• Nearest-neighbor imputation;
  • Plant community composition;
  • Random forest;
  • Species distribution modelling;
  • Vegetation mapping;
  • Western Oregon



Landscape management and conservation planning require maps of vegetation composition and structure over large regions. Species distribution models (SDMs) are often used for individual species, but projects mapping multiple species are rarer. We compare maps of plant community composition assembled by stacking results from many SDMs with multivariate maps constructed using nearest-neighbor imputation.


Western Cascades ecoregion, Oregon and California, USA.


We mapped distributions and abundances of 28 tree species over 4,007,110 ha at 30-m resolution using three approaches: SDMs using machine learning (random forest) to yield: (1) binary (RF_Bin); (2) basal area (abundance; RF_Abund) predictions; and (3) multi-species basal area predictions using a nearest-neighbor imputation variant based on random forest (RF_NN).

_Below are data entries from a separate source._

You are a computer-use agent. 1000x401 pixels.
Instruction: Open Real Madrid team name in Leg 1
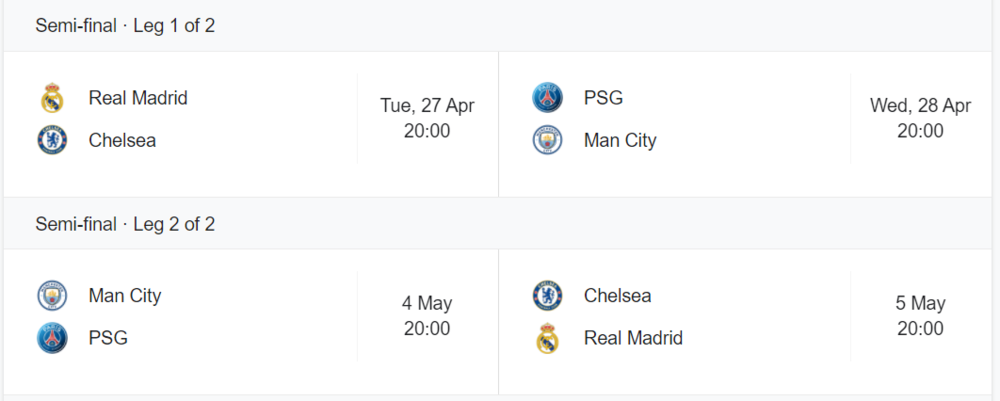[x=138, y=98]
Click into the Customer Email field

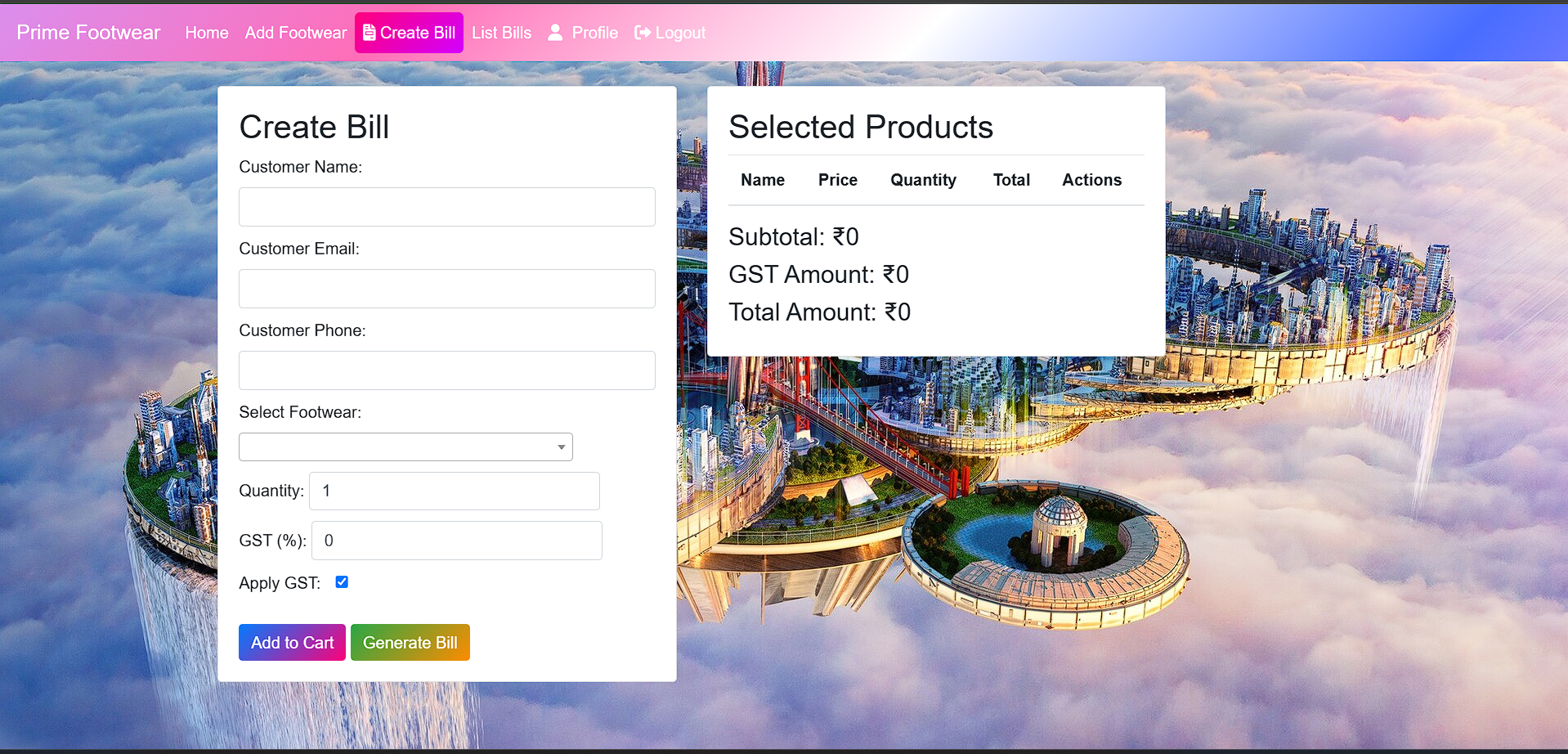[x=446, y=289]
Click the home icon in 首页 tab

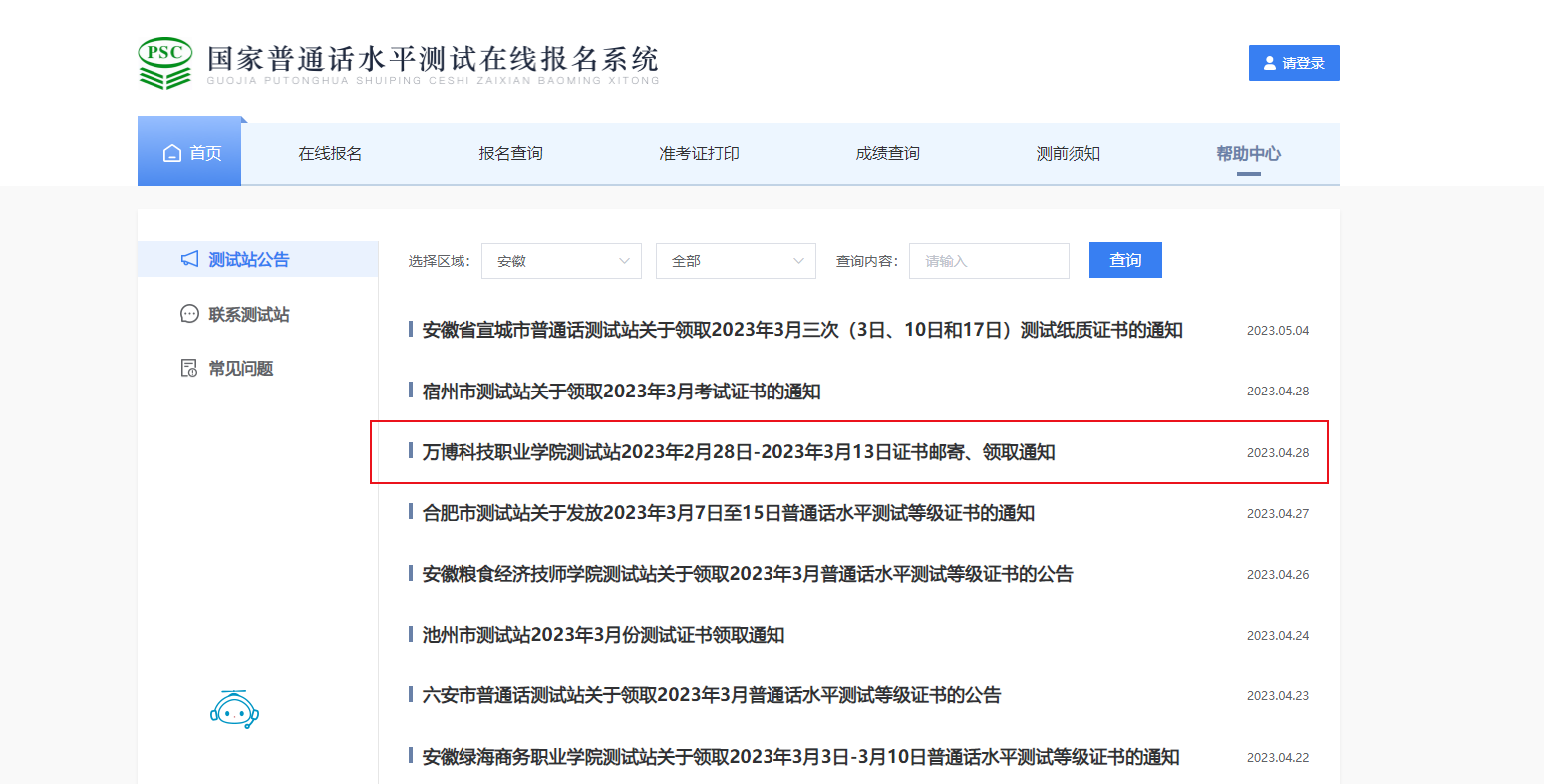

We evaluated accuracy of binary predictions for all models, compared area mapped with plot-based areal estimates, assessed species abundance at two spatial scales and evaluated communities for species richness, problematic compositional errors and overall community composition.


RF_Bin yielded the strongest binary predictions (median True Skill Statistics; RF_Bin: 0.57, RF_NN: 0.38, RF_Abund: 0.27). Plot-scale predictions of abundance were poor for RF_Abund and RF_NN (median Agreement Coefficient (AC): −1.77 and −2.28), but strong when summarized over 50-km radius tessellated hexagons (median AC for both: 0.79). RF_Abund's strength with abundance and weakness with binary predictions stems from predicting small values instead of zeros. The number of zero value predictions from RF_NN was closest to counts of zeros in the plot data. Correspondingly, RF_NN's map-based species area estimates closely matched plot-based area estimates. RF_NN also performed best for community-level accuracy metrics.


RF_NN was the best technique for building a broad-scale map of diversity and composition because the modelling framework maintained inter-species relationships from the input plot data. Re-assembling communities from single variable maps often yielded unrealistic communities. Although RF_NN rarely excelled at single species predictions of presence or abundance, it was often adequate to many (but not all) applications in both dimensions. We discuss our results in the context of map utility for applications in the fields of ecology, conservation and natural resource management planning. We highlight how RF_NN is well-suited for mapping current but not future vegetation.